Entre el paisaje de la desolación la casa de los Tobares se sostenía un poco por la física y otro tanto por obra del espíritu santo. Frase que Dolores había escuchado de su nieta mayor, Mariana y usado ella misma más de una vez tratando de proteger su orgullo infantil cuando vecinos bien intencionados le ofrecían una mano para mejorar el lugar luego de que los nietos se mudaron con ella. Desde la perspectiva de la abuela lo último que quería era estar en la boca de esa gente y eso valía más que el nuevo bienestar ofrecido. Quizás si Dolores hubiera tenido gusto por los tatuajes su piel estaría rezando algún mantra de la sabiduría popular como: cuando la limosna es grande hasta el Santo desconfía.
Entonces esa mañana frente a la ventana y en silencio la abuela continuaba con su contemplación del exterior al tiempo que se permitía la honestidad de pensar lo que no jamás diría en voz alta cerca de los niños: «¿Qué voy a hacer, qué futuro les puede ofrecer este barrio?»

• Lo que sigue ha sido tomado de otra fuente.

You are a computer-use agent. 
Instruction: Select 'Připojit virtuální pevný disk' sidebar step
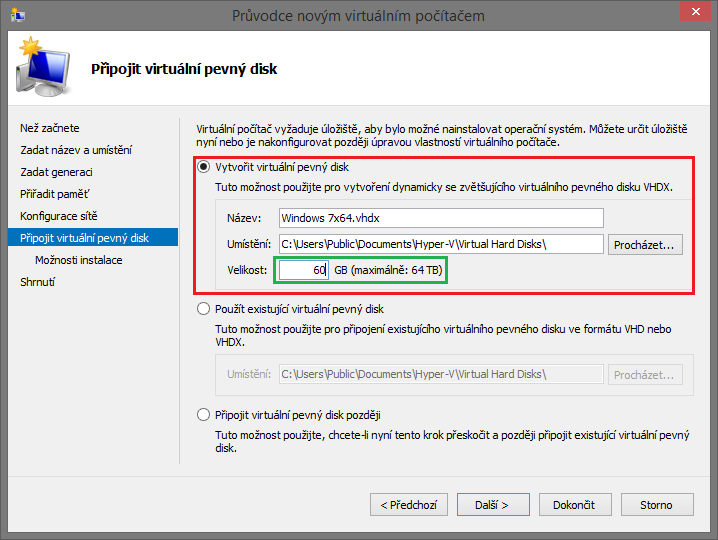point(85,238)
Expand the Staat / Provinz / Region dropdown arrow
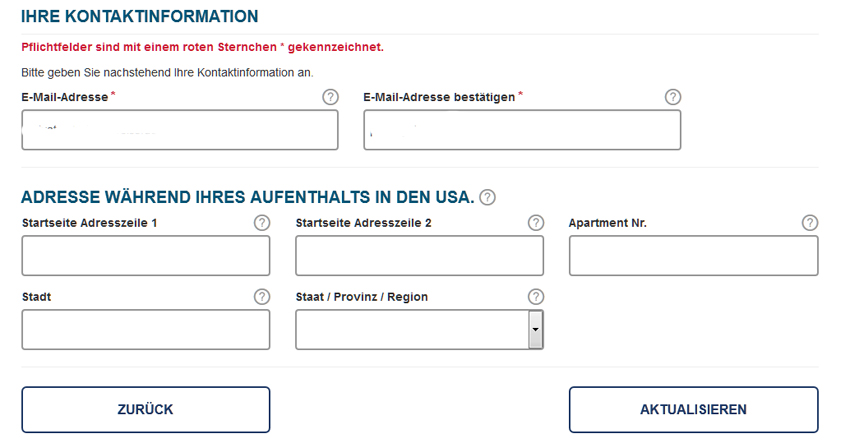This screenshot has height=443, width=850. coord(535,330)

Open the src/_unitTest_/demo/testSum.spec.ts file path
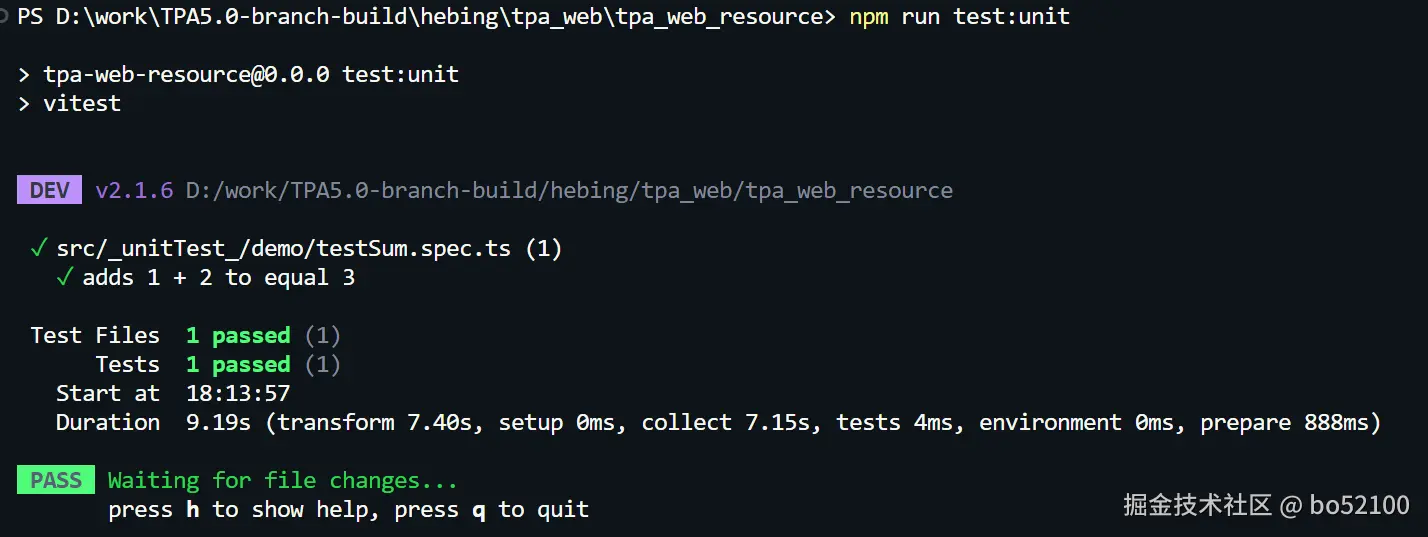[x=285, y=248]
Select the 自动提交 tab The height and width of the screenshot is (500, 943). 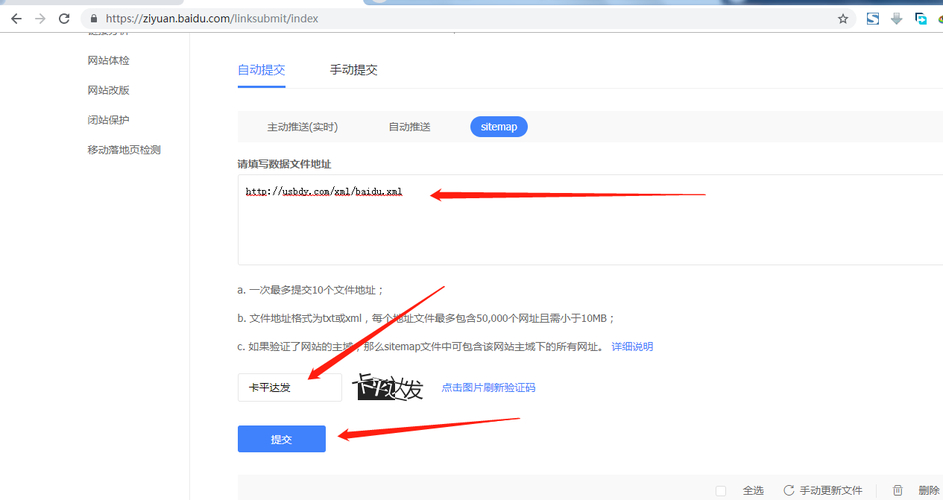pos(261,70)
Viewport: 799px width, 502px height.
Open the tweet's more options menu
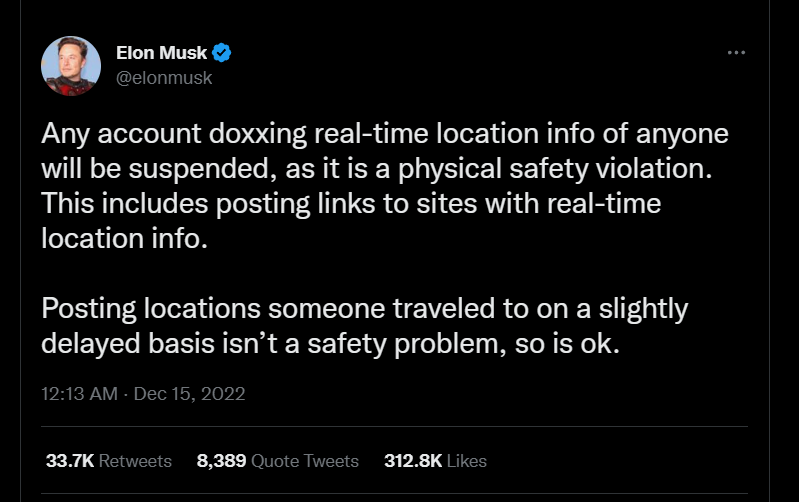(736, 53)
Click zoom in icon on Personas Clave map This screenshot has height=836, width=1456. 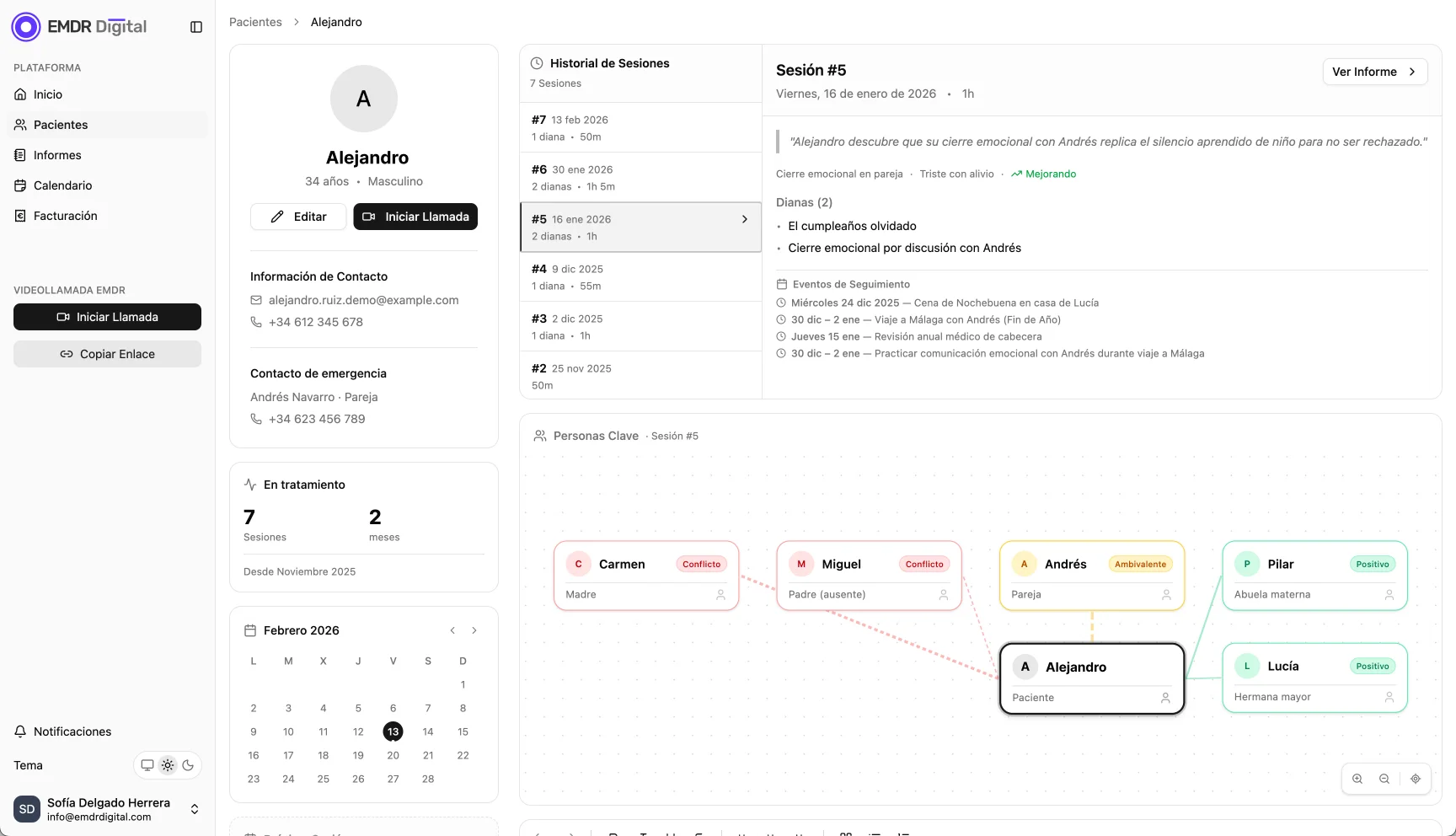point(1357,779)
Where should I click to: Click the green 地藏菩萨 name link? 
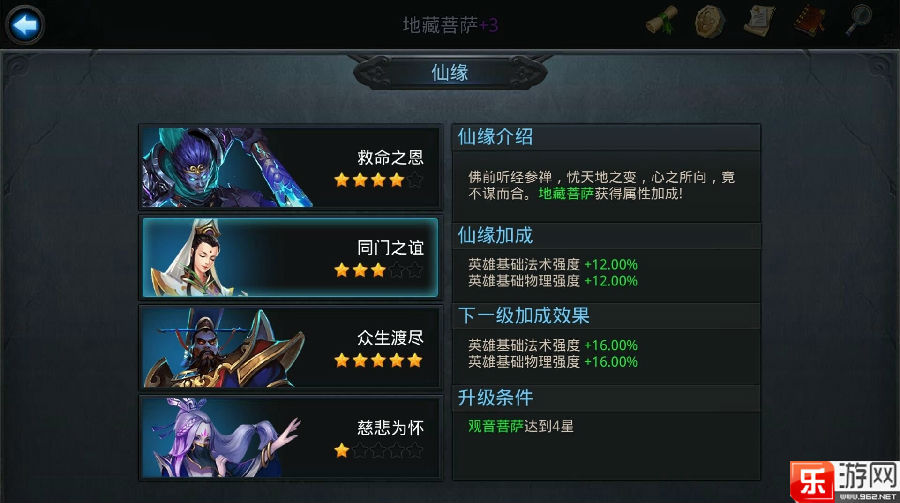[x=566, y=194]
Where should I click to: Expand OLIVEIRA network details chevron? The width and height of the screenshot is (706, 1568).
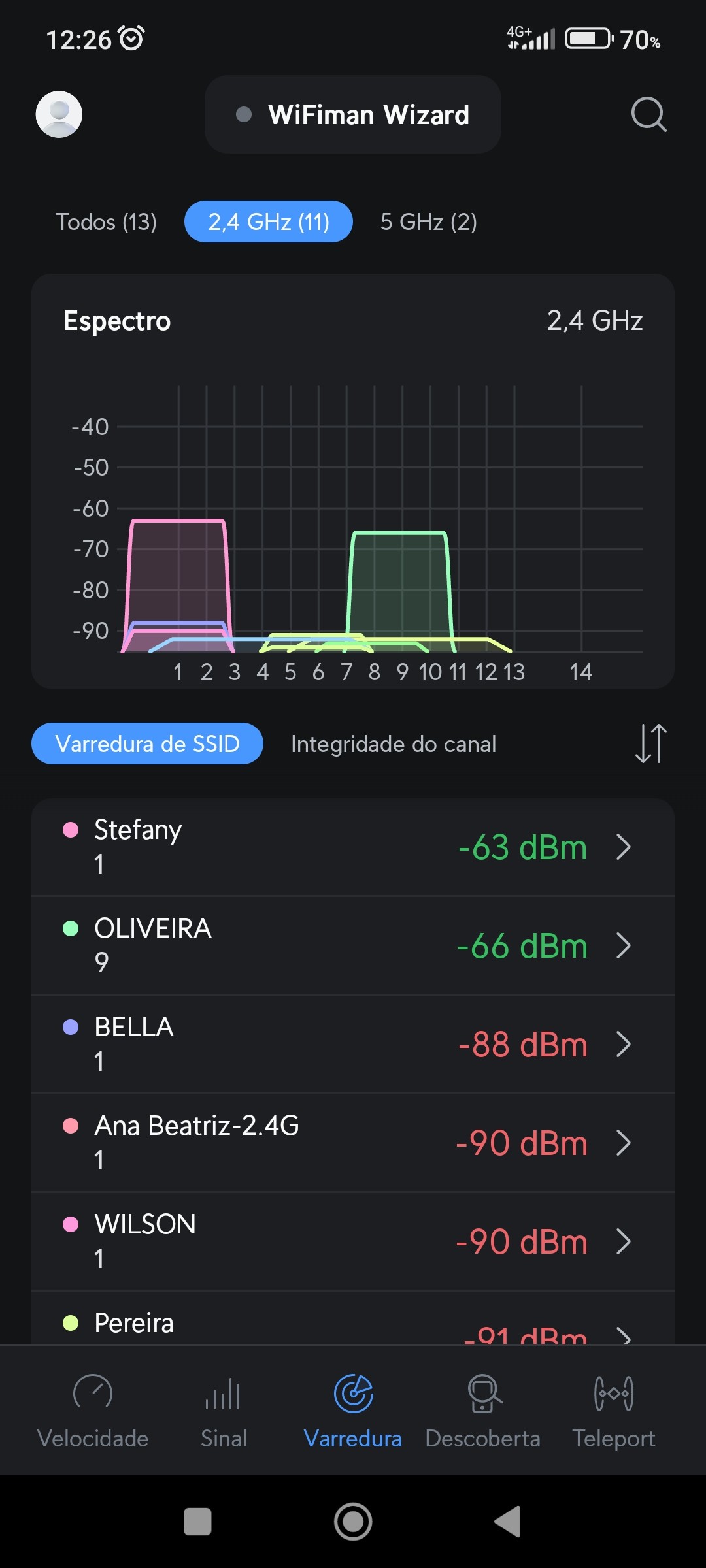(624, 946)
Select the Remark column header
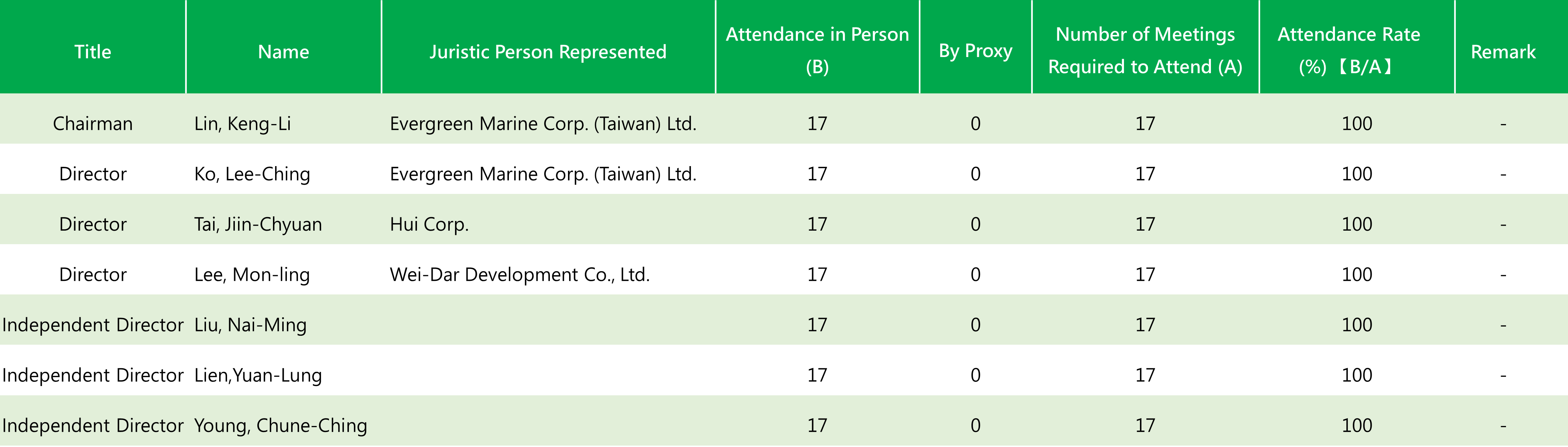 1503,52
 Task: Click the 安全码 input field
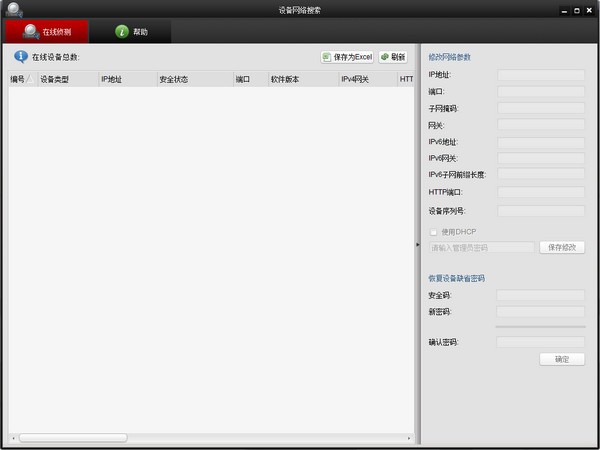540,296
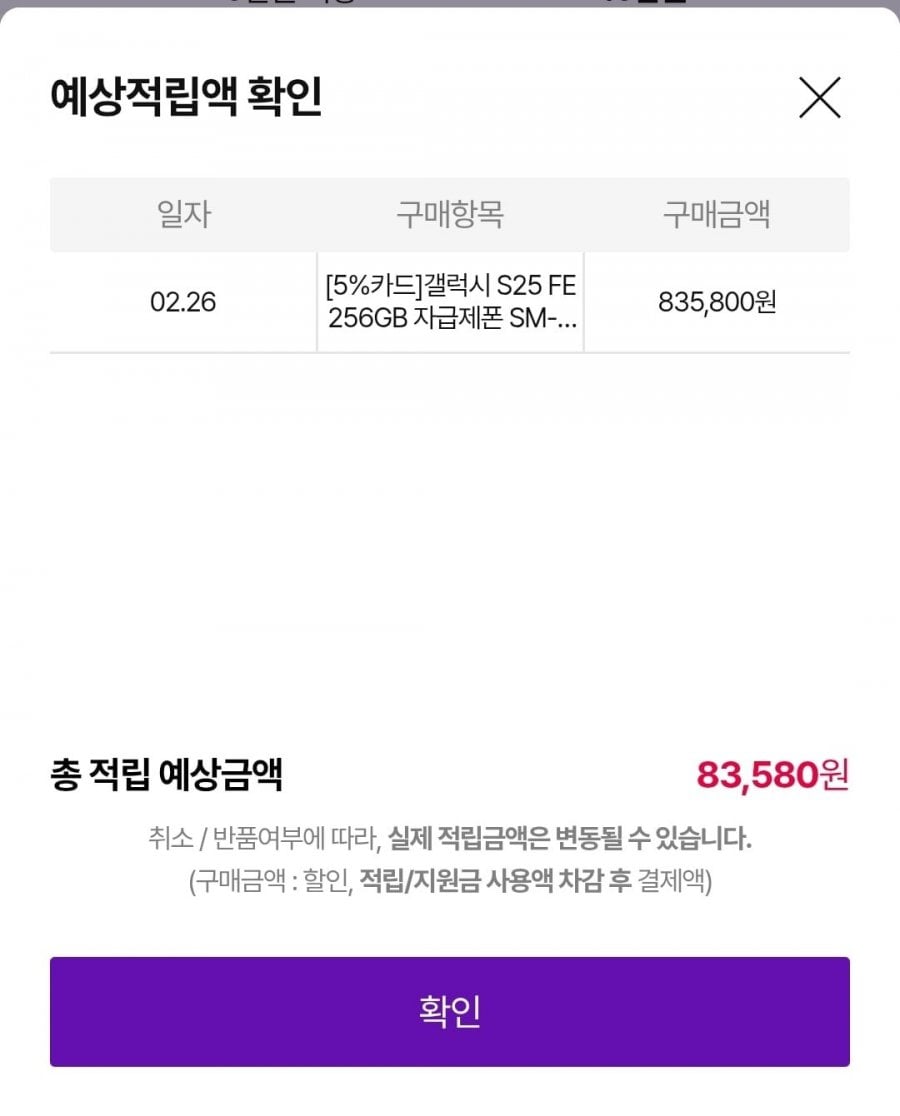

Al menos le quedaba el consuelo de saber que ella nunca iba a permitir para sus nietas el destino que ella había tenido.
Las lágrimas caían de sus ojos cuando esa criatura de tan solo doce años de edad se cubría la boca con las manos. El no más honesto y contundente de su corta existencia peleaba por salir, pero la mirada prohibitiva de sus progenitores se volvió un cerrojo infranqueable. Frente a ellos en la puerta de su antiguo hogar aquel hombre mayor la miraba esperando una decisión. Los padres no tuvieron más que mirarse mutuamente y asentir para ponerse de acuerdo. Eran tiempos difíciles para la economía del hogar y aunque muy profundo les causaba cierto malestar tener que dejar ir a su hija tan pequeña, aquella situación no podía extenderse más. En la creencia de subsanar la situación del hogar y del autoengaño diciendo que ella estaría bien, que ese hombre cuidaría bien de su hija, la madre extendió la mano para apoyarla en la espalda de su hija y hacerla dar un paso adelante.
—Tenés que hablar con él, Dolores. ¿O no te pensas conocer con tu futuro marido?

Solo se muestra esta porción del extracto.